A plurality of phase rotation means for respectively controlling phase rotation of spread signals received from different antennas, Adding means for adding the spread signal whose phase is controlled; And a correlation detecting means for multiplying the added spread signal by a spread code to perform correlation detection. A plurality of delay means for respectively correcting delays of spread signals received at a plurality of different timings from the antenna; A plurality of phase rotation means for respectively controlling phase rotation of the spread signal output from these delay means; Adding means for adding the spread signal whose phase is controlled; And a correlation detecting means for multiplying the added spread signal by a spread code to perform correlation detection. The method of claim 2, And a plurality of antennas, each antenna receiving spread signals at a plurality of different timings. The method of claim 1, And the phase rotation means controls the phase rotation of the spread signal for each chip. A communication terminal apparatus comprising a CDMA receiving apparatus, The CDMA receiving apparatus, A plurality of phase rotation means for respectively controlling phase rotation of spread signals received from different antennas, Adding means for adding the spread signal whose phase is controlled; And correlation detecting means for multiplying the added spread signal by a spread code to perform correlation detection.
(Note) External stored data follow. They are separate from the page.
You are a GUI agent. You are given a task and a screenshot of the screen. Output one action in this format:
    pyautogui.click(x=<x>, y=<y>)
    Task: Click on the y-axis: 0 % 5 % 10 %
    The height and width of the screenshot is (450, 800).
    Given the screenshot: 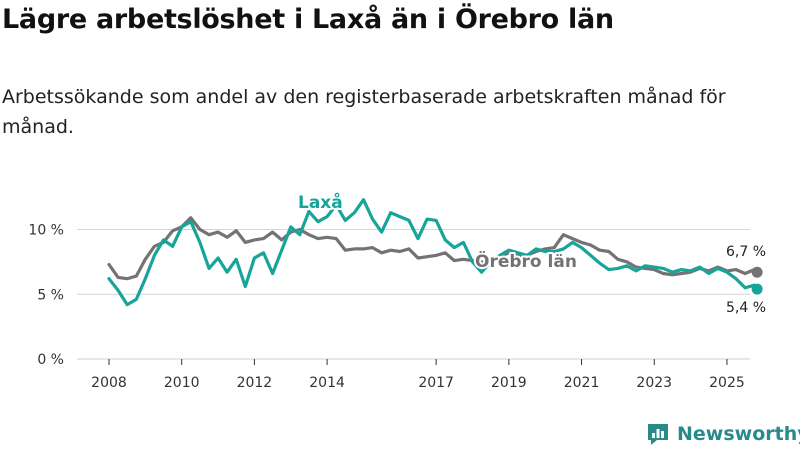 What is the action you would take?
    pyautogui.click(x=46, y=296)
    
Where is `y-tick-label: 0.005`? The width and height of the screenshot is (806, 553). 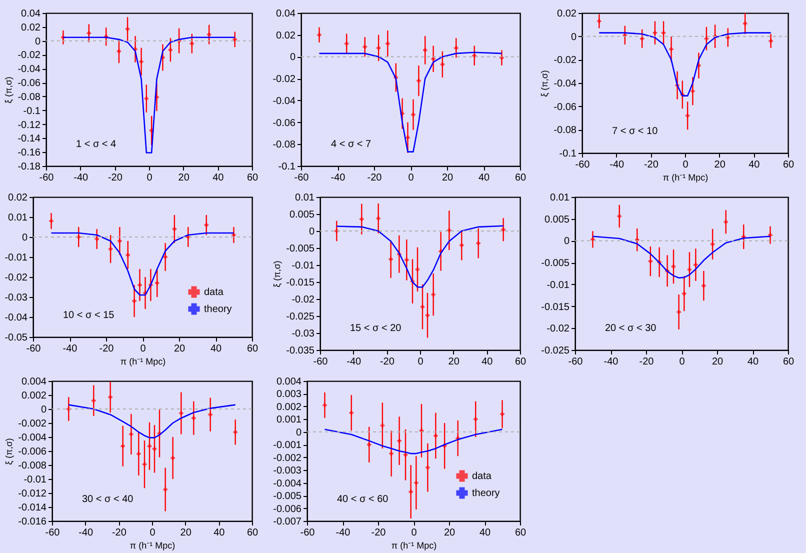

A base station apparatus comprising a CDMA receiving apparatus, The CDMA receiving apparatus, A plurality of phase rotation means for respectively controlling phase rotation of spread signals received from different antennas, Adding means for adding the spread signal whose phase is controlled; And a correlation detecting means for multiplying the added spread signal by a spread code to perform correlation detection. And controlling the phase rotation of spread signals received from different antennas, and then adding these spread signals and multiplying spread codes to perform correlation detection. And correcting the delay of spread signals received at a plurality of different timings from an antenna, controlling phase rotation, and then adding these spread signals and multiplying spread codes to perform correlation detection. The method of claim 8, A CDMA communication method comprising a plurality of antennas, and receiving spread signals from a plurality of different timings from each antenna.